Women still face disparities in health care
As hard as it may be to understand 25 years into the 21st century — and nearly 40 years after March was designated as Women’s History Month — women are frequently overlooked when it comes to medical research and treatment.
Studies have shown that symptoms of cardiovascular disease are treated more aggressively in men than women. Women’s bodies mount a different immune response to vaccines, yet vaccines are still one-shot-fits-all. A 2021 report found that clinical trials in oncology, neurology, immunology and nephrology had the lowest female representation relative to how much these diseases impact women.

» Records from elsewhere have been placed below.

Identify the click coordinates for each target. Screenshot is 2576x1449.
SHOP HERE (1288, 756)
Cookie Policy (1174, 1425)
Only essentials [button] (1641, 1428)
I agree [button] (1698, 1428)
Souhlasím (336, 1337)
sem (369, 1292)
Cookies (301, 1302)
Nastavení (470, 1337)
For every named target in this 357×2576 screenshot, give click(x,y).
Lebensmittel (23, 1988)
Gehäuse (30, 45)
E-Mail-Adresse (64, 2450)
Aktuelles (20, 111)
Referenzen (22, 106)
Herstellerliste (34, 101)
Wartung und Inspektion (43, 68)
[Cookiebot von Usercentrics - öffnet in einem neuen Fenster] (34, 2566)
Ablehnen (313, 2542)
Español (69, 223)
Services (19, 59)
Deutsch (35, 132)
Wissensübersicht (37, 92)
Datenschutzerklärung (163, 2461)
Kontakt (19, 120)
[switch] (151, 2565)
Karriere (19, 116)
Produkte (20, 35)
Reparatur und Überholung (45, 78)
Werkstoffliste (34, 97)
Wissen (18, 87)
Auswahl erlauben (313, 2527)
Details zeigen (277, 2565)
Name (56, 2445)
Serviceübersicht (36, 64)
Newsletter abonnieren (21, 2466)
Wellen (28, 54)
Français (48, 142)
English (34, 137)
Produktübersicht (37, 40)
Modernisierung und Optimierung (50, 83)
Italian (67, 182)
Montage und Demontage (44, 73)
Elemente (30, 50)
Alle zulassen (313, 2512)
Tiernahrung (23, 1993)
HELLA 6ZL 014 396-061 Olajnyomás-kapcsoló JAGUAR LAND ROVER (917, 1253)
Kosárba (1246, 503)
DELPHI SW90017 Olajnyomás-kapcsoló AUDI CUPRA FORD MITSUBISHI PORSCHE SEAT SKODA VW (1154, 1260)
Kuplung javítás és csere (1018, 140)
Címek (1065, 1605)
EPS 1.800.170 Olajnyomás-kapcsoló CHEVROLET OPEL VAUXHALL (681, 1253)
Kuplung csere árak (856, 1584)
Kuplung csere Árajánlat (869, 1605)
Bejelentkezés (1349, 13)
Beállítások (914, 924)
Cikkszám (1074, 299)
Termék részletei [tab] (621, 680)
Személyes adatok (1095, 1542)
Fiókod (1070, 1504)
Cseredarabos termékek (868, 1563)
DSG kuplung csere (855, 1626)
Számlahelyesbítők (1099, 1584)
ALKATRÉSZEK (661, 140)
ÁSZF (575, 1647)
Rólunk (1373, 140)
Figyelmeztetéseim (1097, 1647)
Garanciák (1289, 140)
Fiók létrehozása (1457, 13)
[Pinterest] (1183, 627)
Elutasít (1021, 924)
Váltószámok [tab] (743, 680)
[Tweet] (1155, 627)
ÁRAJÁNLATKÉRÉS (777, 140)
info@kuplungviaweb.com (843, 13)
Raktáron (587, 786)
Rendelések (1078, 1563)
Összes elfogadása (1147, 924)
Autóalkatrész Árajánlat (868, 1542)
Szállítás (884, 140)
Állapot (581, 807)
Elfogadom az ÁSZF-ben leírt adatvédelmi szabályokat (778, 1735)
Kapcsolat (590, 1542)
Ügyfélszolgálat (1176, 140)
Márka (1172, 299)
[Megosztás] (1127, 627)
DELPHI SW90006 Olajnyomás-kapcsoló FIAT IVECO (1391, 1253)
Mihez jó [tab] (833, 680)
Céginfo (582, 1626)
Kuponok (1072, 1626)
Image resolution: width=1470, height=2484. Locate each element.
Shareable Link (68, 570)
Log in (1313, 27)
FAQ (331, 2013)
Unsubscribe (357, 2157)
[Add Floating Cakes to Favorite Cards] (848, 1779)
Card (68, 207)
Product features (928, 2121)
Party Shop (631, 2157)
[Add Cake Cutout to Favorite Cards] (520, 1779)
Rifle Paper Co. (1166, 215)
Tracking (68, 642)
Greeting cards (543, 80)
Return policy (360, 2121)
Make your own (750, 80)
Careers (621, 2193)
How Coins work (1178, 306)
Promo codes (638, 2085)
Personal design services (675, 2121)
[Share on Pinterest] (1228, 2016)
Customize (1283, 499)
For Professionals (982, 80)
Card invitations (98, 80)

In the news right now are emerging lawsuits against Pfizer alleging that its widely used birth control, Depo-Provera, caused usually benign brain tumors called meningiomas. These tumors typically bring on headache, dizziness and depression, and guess what? Some women are finding that it’s taken months or years for them to get a diagnosis. (Pfizer responds that its product has been proven safe over decades of use. Stay tuned.)
I don’t think doctors are necessarily dismissing women’s symptoms on purpose. Most of us humans have some level of built-in “implicit bias,” subconscious feelings, attitudes, prejudices and stereotypes that have been baked into us throughout our lives.
And health care providers are just that: human. Many grew up in families where women were not always given the same opportunities a generation ago that men were. They can be quite unaware that subconscious perceptions, instead of facts and observations, are affecting their decision-making and influencing their care decisions.
I have worked with doctors closely for decades and I have seen women’s concerns not taken as seriously, especially as it pertains to reproductive care. Ovarian cancer is a good example because there’s no screening test for it and the symptoms can easily be interpreted as a digestive disorder, urinary tract infection or menstrual pain. By the time most women receive a diagnosis, their cancer is already at Stage III or IV. Poor women and women of color are particularly affected.
Women, meanwhile, are often socialized to be nice, never question a doctor, and never want to be perceived as a “problem” if they speak up for a family member. This may result in the patient becoming more and more frustrated because her symptoms being dismissed (“It’s all in your head”) or minimized.
Patients of all genders and backgrounds can help themselves if they’re encountering an experience with what appears to be implicit bias. Here are some suggestions:
1. Don’t go it alone.
Doctors typically spend much more time teaching, reviewing labs and answering questions when an advocate or informed family member is attending the visit. One of my tried-and-true recommendations is to bring someone with you to all appointments, have them take notes and tell them to feel free to ask questions. If they’re not a spouse, you can give your verbal permission for a provider to discuss your care with them.
2. Prepare for your appointments.
An implicit bias may lead a doctor to automatically label a patient as “hypochondriac” based on their presentation or demeanor, without fully considering the possibility of a real medical condition. You can guard against this by researching your symptoms on authoritative websites, such as WebMD.com or CDC.gov, and come prepared with notes and questions.
3. Be assertive, but not rude or angry.
Expressing extreme anger and frustration, or calling into question the provider’s intelligence, education or caring, might actually cause a doctor to want to avoid you, dismiss you as having mental health issues — or even “fire” you as a patient. I counsel all my clients to be persistent but polite and never alienate those caring for you.
4. If all else fails, change doctors.
If you feel like you are being treated disrespectfully and your concerns are not addressed, get a second opinion or switch doctors immediately. You can take that to an extreme, however. I’ve seen patients go “shopping” for a diagnosis until they find a provider who agrees with them. This isn’t helpful, either.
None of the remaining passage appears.